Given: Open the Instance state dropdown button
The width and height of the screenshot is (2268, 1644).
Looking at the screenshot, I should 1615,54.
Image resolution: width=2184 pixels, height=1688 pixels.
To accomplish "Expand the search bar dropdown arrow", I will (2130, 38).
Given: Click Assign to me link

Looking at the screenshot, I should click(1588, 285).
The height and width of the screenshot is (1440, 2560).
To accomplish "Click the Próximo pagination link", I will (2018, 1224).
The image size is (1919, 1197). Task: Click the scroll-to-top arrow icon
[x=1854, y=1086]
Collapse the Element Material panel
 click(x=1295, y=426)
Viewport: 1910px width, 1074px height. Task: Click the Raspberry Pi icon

* * * * * * * * *

Assignment = Return the listing verbatim.

Solved problem =
Given: Open the Instance state dropdown button
The width and height of the screenshot is (2268, 1644).
Looking at the screenshot, I should 1615,54.
Image resolution: width=2184 pixels, height=1688 pixels.
To accomplish "Expand the search bar dropdown arrow", I will (2130, 38).
Given: Click Assign to me link

Looking at the screenshot, I should click(1588, 285).
The height and width of the screenshot is (1440, 2560).
To accomplish "Click the Próximo pagination link", I will (2018, 1224).
The image size is (1919, 1197). Task: Click the scroll-to-top arrow icon
[x=1854, y=1086]
Collapse the Element Material panel
 click(x=1295, y=426)
Viewport: 1910px width, 1074px height. Task: Click the Raspberry Pi icon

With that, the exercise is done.